_Activity_.
When the line containing "Instruction: Click Locate under UA-HUB-AE54" is found in the data below, give it again along with every later line, exactly; drop the pictures.

+++

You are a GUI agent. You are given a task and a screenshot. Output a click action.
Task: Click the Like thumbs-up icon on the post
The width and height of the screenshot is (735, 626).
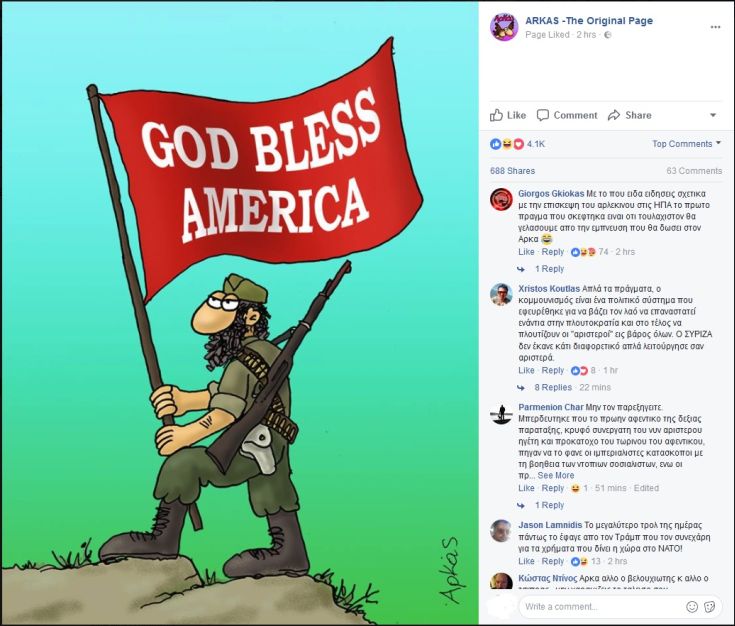[x=496, y=115]

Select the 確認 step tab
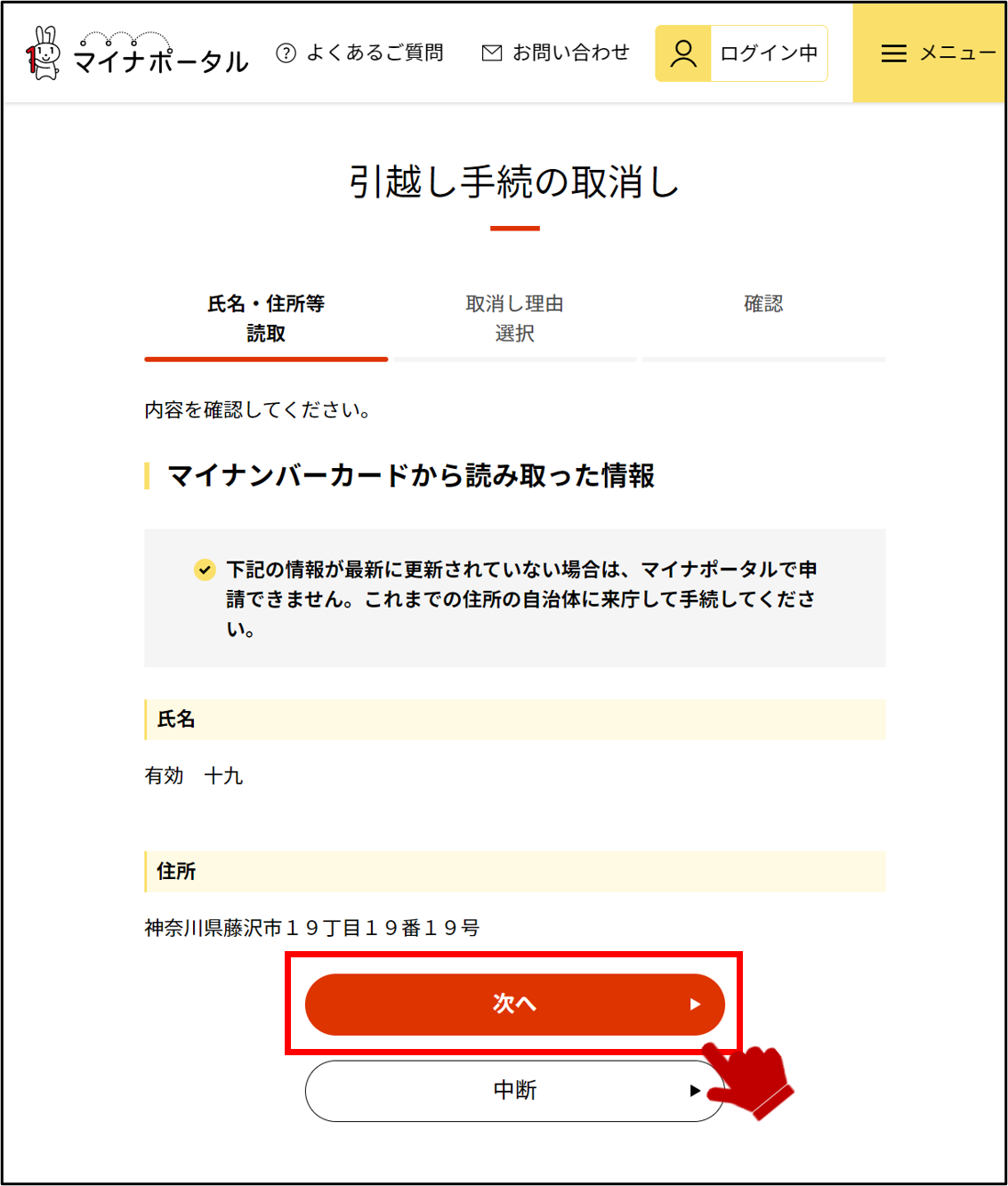pos(763,304)
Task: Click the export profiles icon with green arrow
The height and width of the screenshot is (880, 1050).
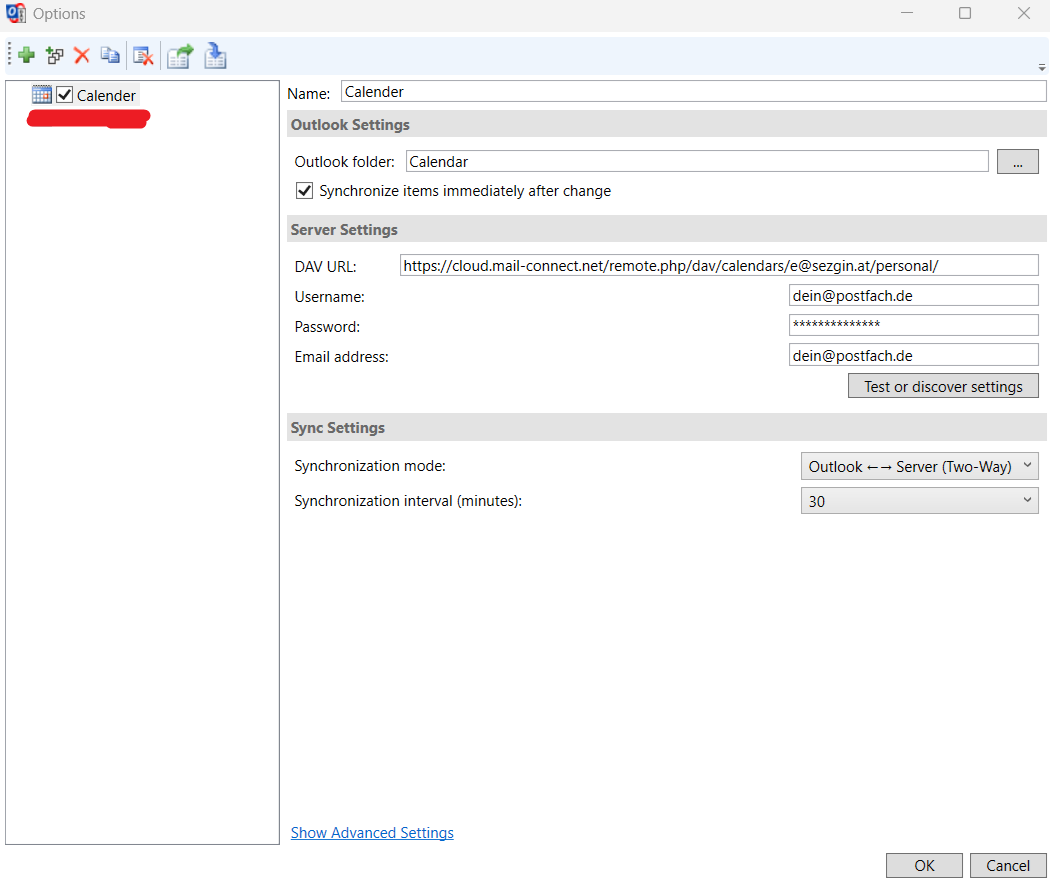Action: pyautogui.click(x=180, y=56)
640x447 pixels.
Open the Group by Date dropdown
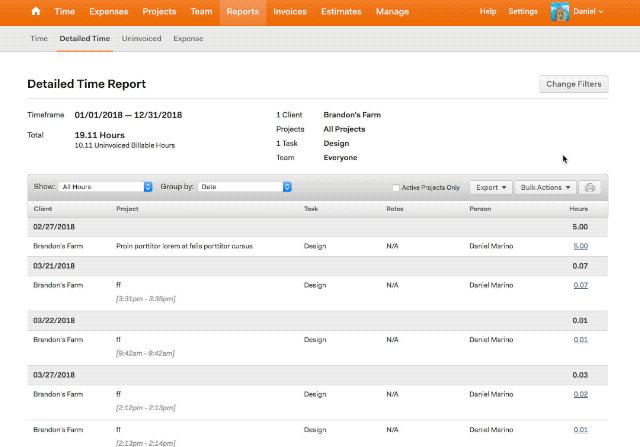(x=244, y=186)
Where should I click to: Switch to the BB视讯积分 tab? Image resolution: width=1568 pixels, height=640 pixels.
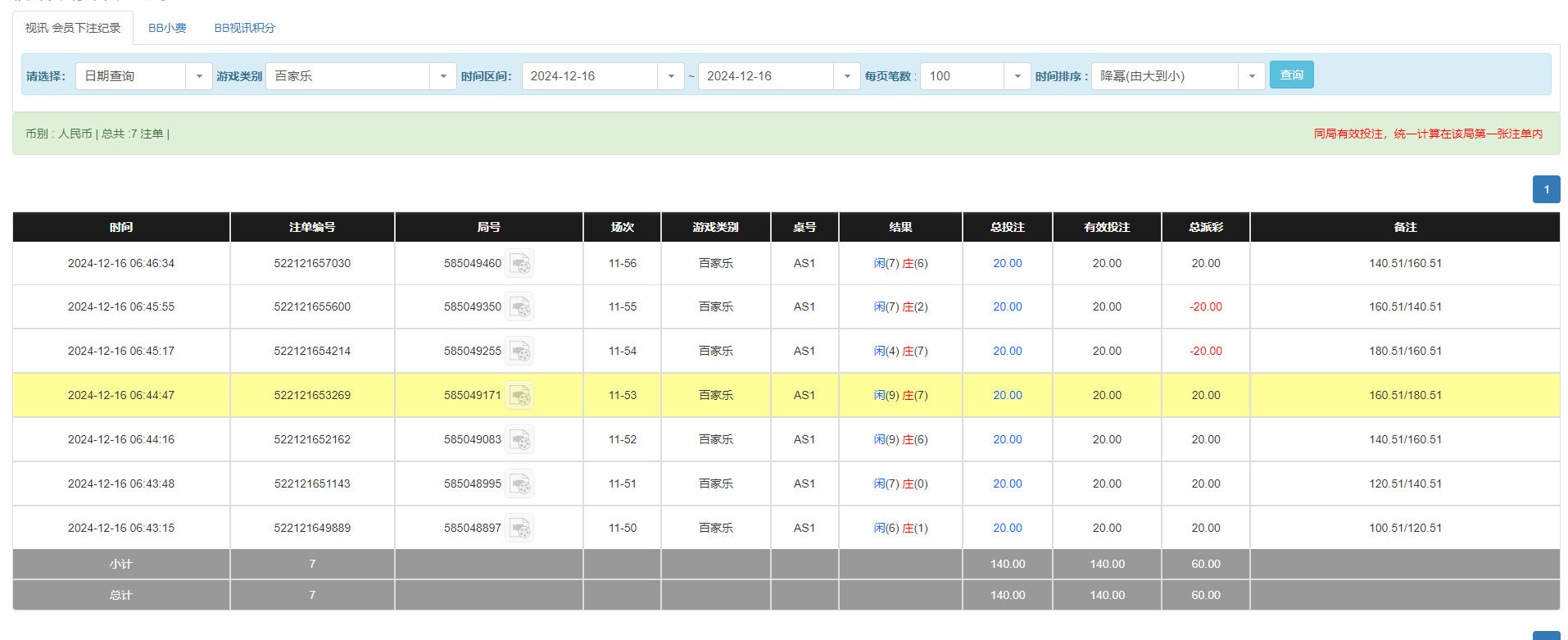click(x=244, y=28)
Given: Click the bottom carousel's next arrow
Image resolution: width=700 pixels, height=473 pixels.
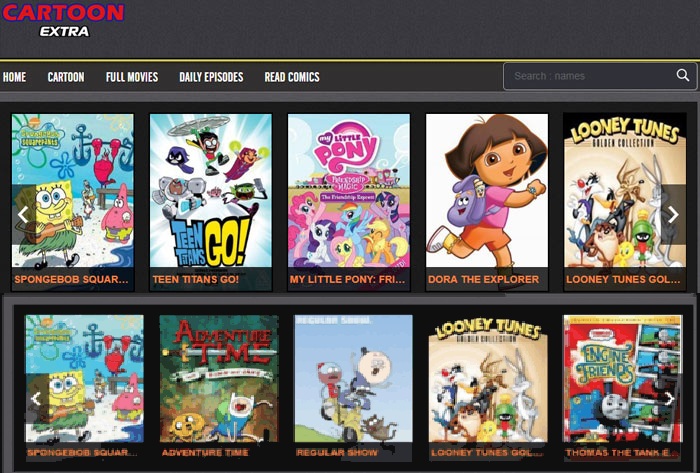Looking at the screenshot, I should pyautogui.click(x=668, y=398).
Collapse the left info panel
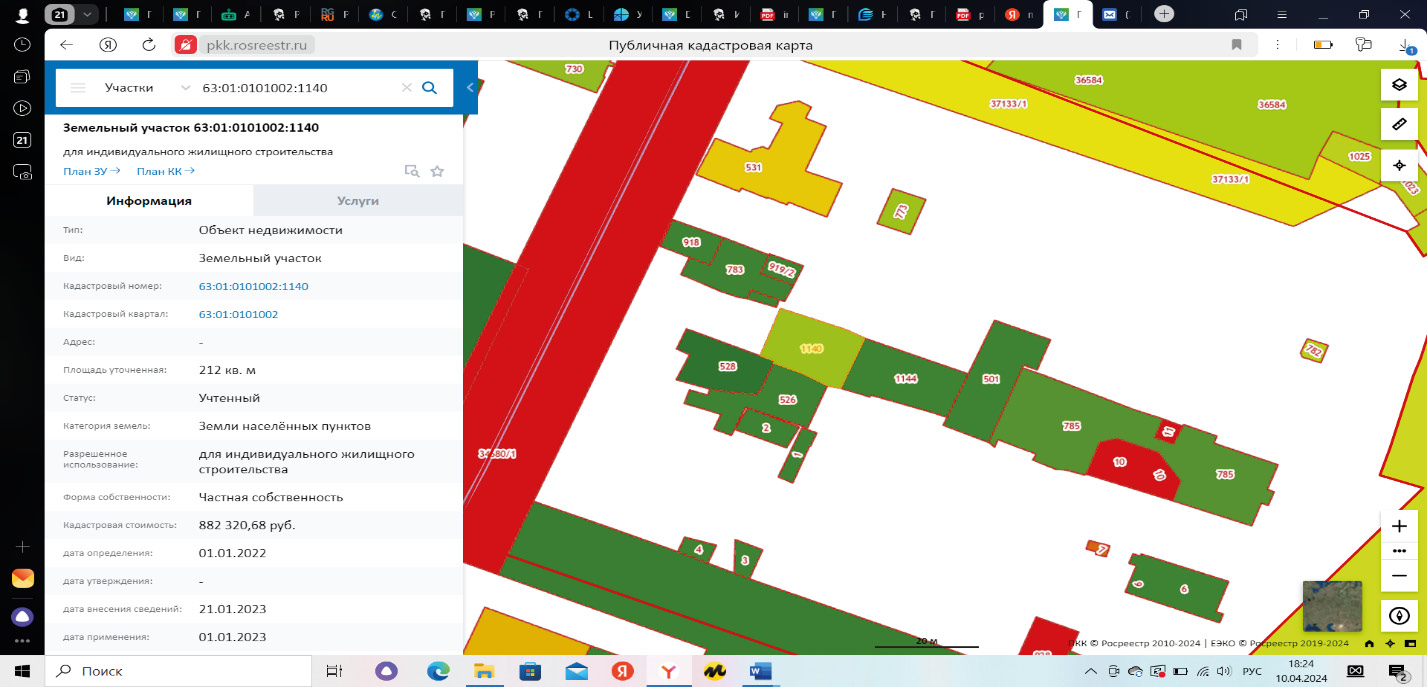Screen dimensions: 1427x687 470,88
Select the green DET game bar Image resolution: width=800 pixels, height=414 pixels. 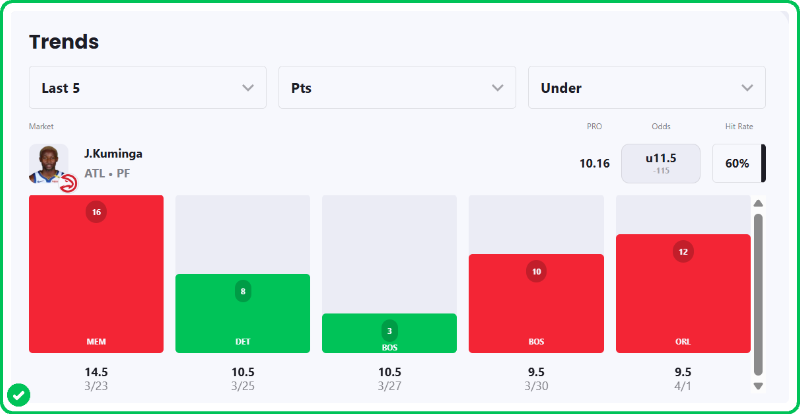pyautogui.click(x=242, y=320)
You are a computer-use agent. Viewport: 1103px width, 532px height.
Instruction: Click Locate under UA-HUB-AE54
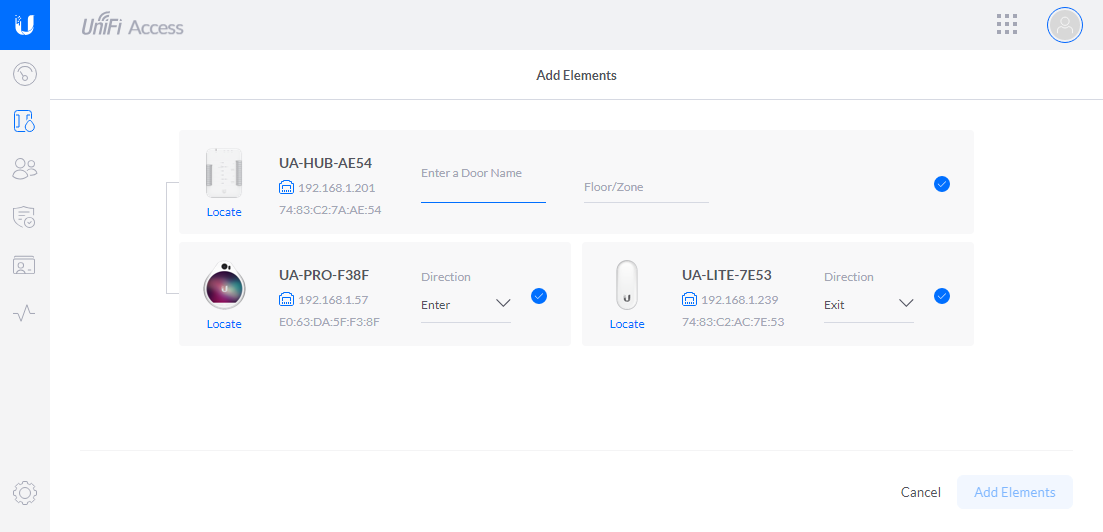[224, 212]
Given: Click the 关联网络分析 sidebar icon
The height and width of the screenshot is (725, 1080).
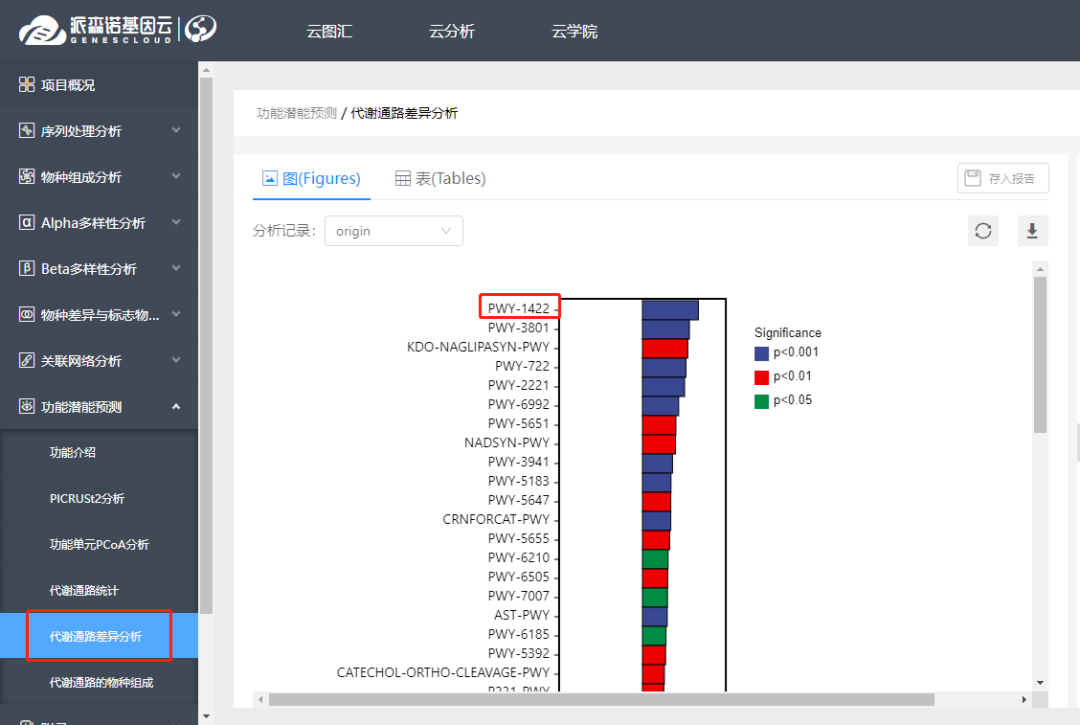Looking at the screenshot, I should (x=27, y=361).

+++

_Written solution_.
Instruction: Click Locate under UA-HUB-AE54
[224, 212]
Given: Click the 关联网络分析 sidebar icon
The height and width of the screenshot is (725, 1080).
Looking at the screenshot, I should (x=27, y=361).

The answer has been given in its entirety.